*Assignment*. Copied exactly and without pictures, the lines from the beginning of the entries through the one that holds "You are a computer-use" should form the entire reply.

*Data shown*.

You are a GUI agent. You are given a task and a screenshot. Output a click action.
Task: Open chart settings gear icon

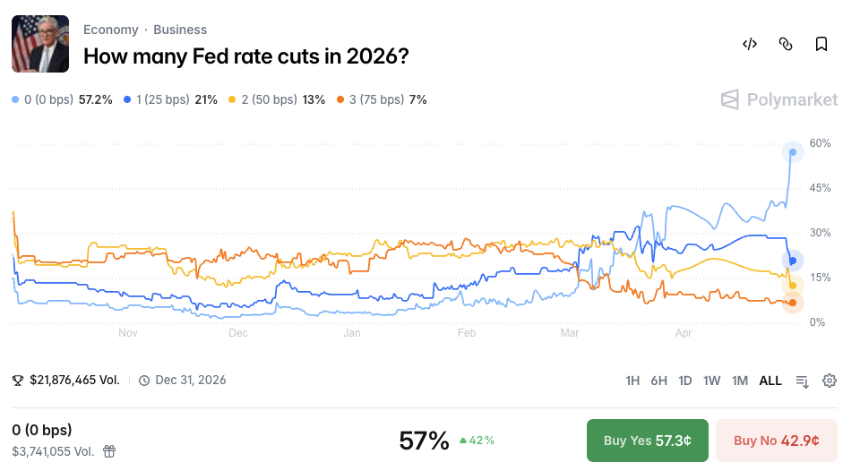(x=829, y=380)
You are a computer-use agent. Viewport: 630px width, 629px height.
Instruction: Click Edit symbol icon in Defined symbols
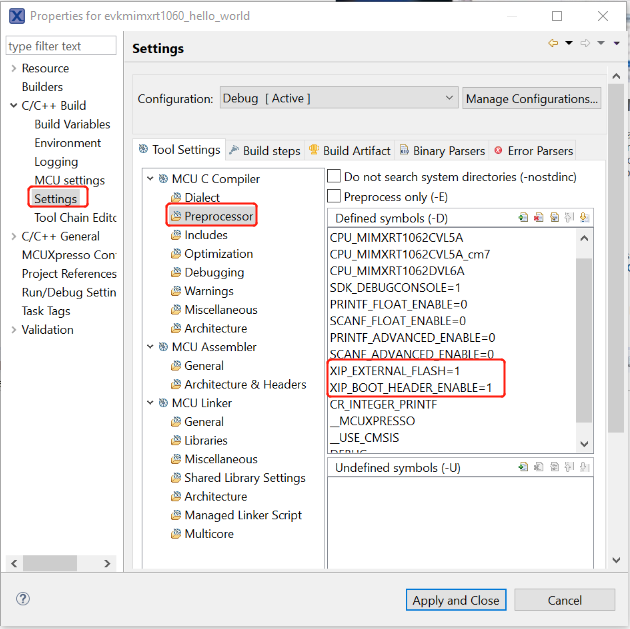click(x=553, y=218)
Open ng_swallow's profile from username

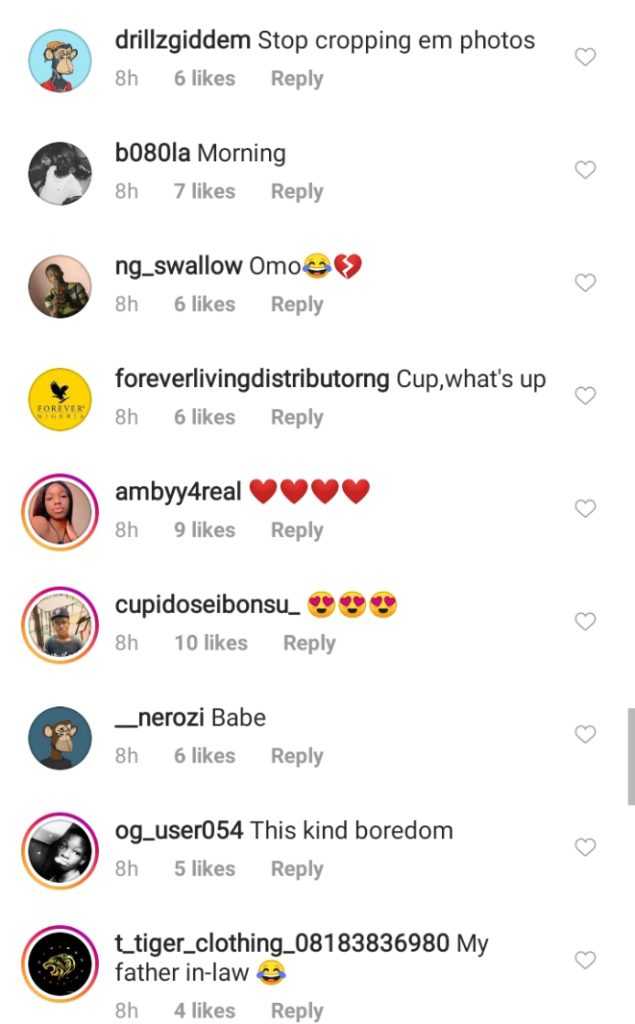point(179,266)
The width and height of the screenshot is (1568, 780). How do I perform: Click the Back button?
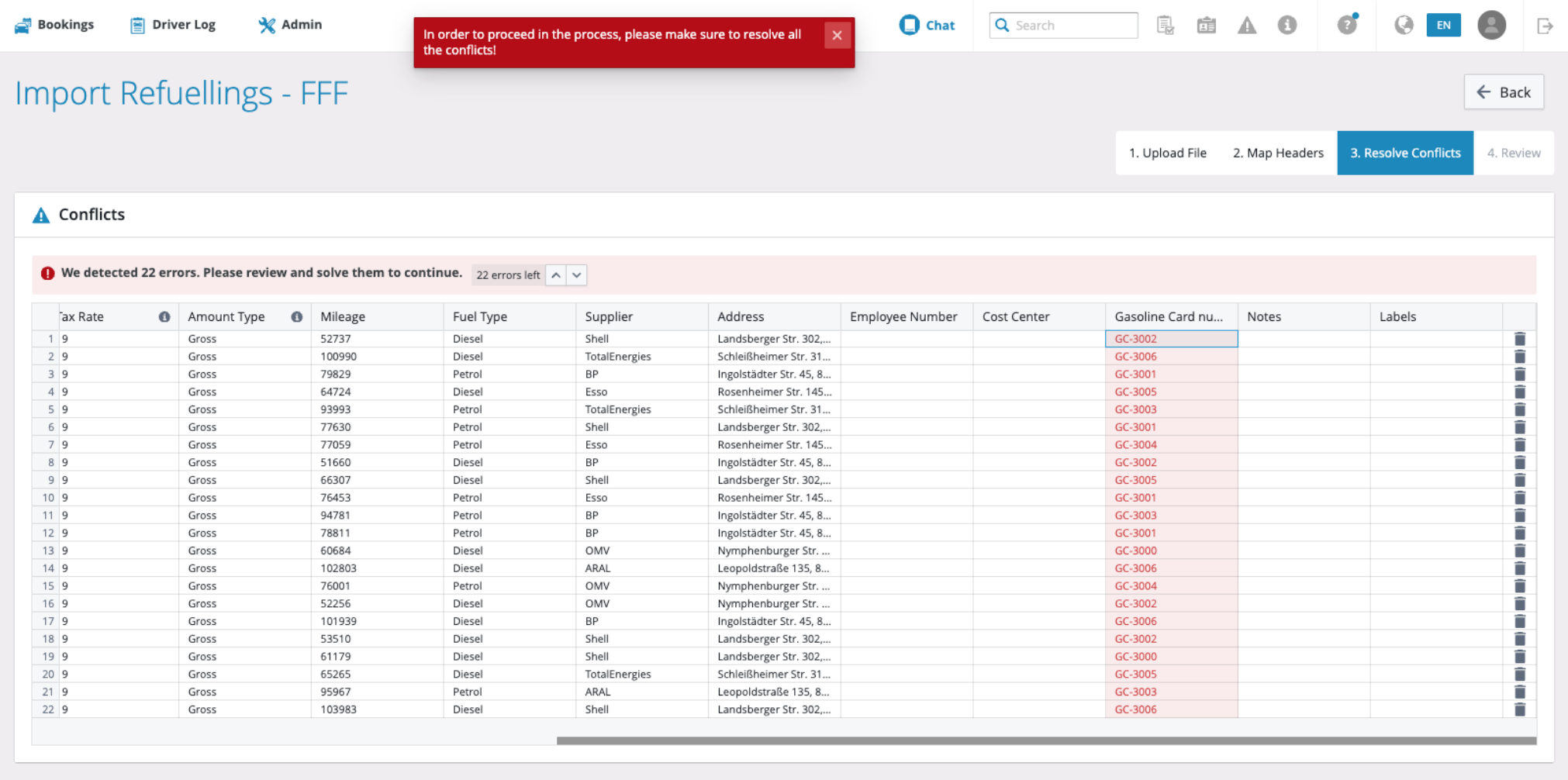point(1503,92)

*Written solution*.
You are a GUI agent. You are given a task and a screenshot. Output a click action.
Task: Open chart settings gear icon

(x=829, y=380)
You are a computer-use agent. Viewport: 630px width, 629px height.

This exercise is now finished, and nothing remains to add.